__THE PROBLEM__: Reproduce the data below verbatim, omitting the pictures.

__MATERIAL FOR THIS EXERCISE__:
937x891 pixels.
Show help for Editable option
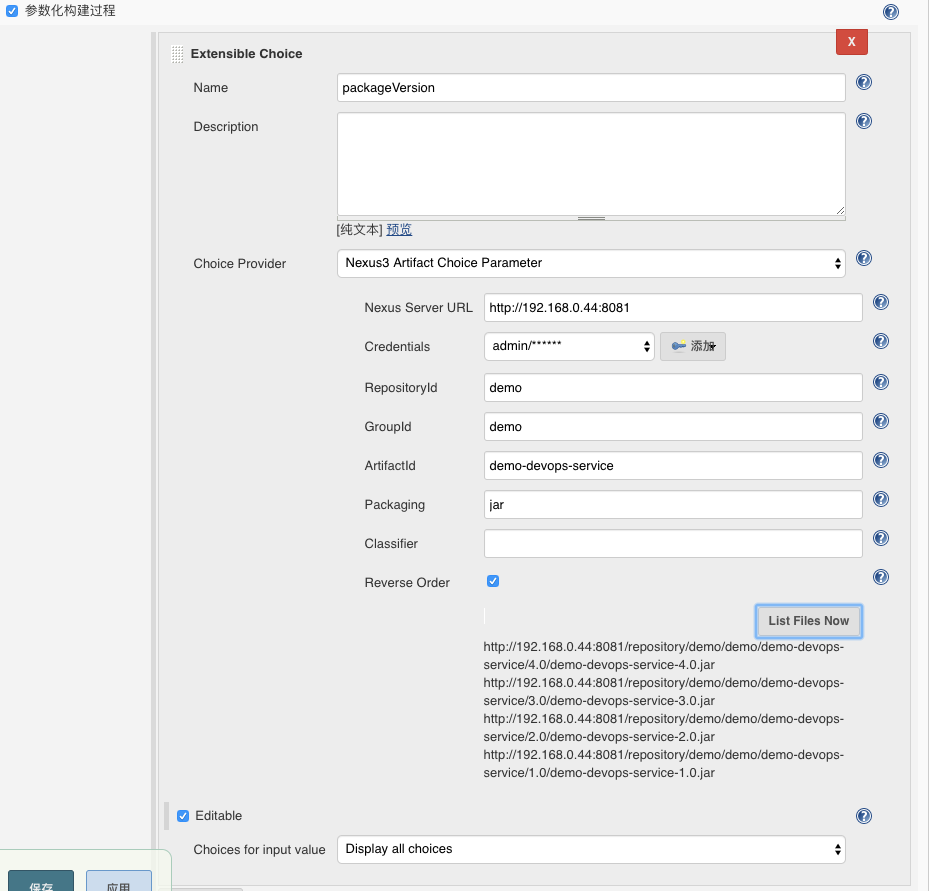[864, 816]
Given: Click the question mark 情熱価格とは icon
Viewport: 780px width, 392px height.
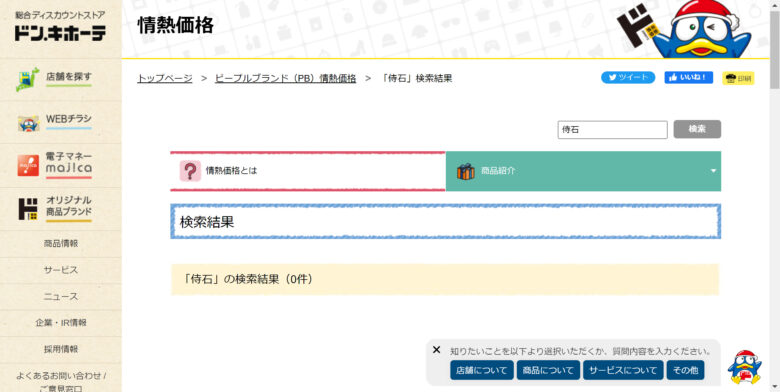Looking at the screenshot, I should (190, 171).
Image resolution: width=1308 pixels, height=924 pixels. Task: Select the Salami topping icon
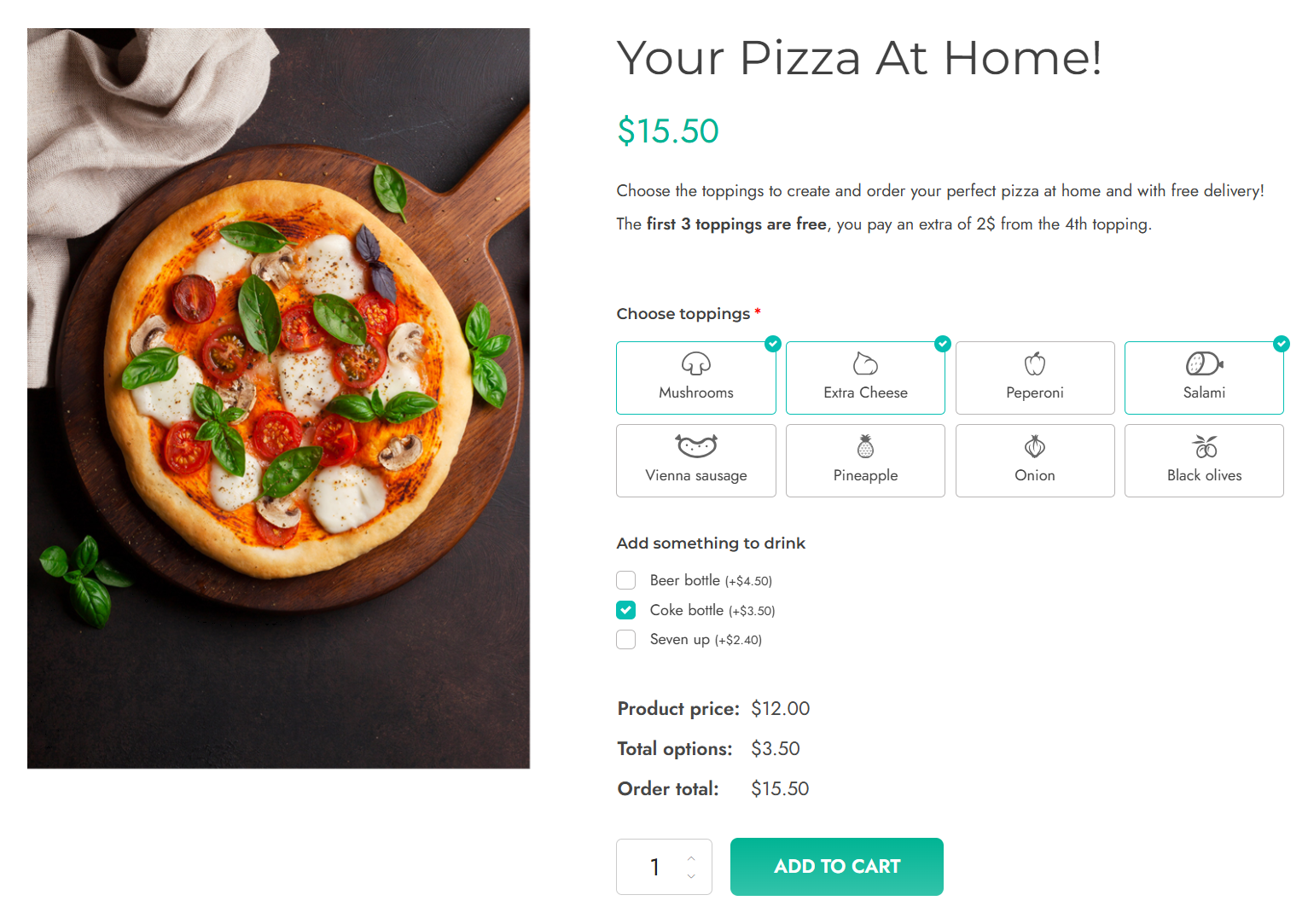1203,365
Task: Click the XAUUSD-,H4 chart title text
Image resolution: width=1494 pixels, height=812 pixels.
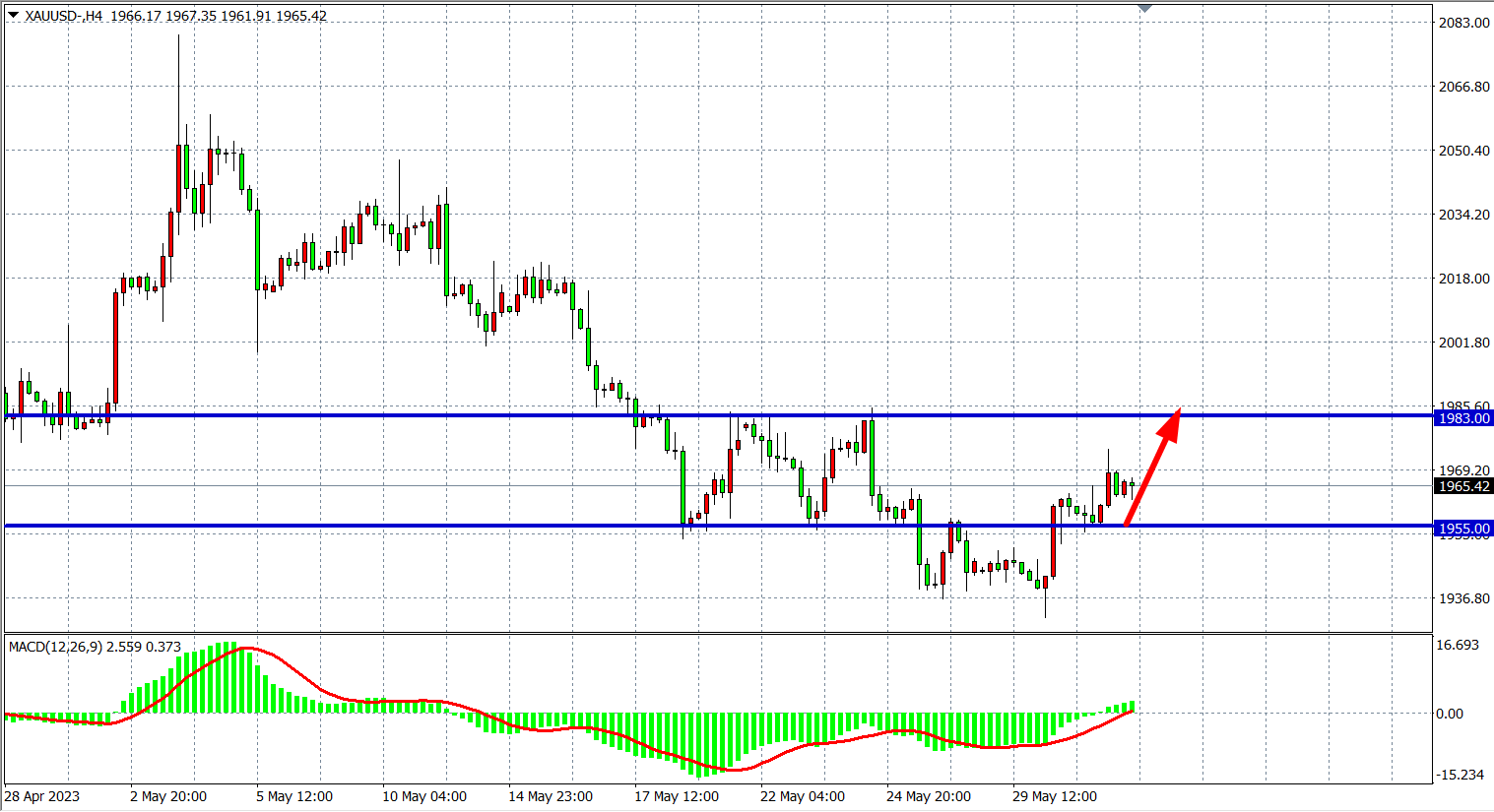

__RESPONSE TO THE EXERCISE__:
937x891 pixels.
Show help for Editable option
[864, 816]
Given: Click the question mark 情熱価格とは icon
Viewport: 780px width, 392px height.
Looking at the screenshot, I should (190, 171).
Image resolution: width=1308 pixels, height=924 pixels. Task: Select the Salami topping icon
1203,365
Task: Click the XAUUSD-,H4 chart title text
Image resolution: width=1494 pixels, height=812 pixels.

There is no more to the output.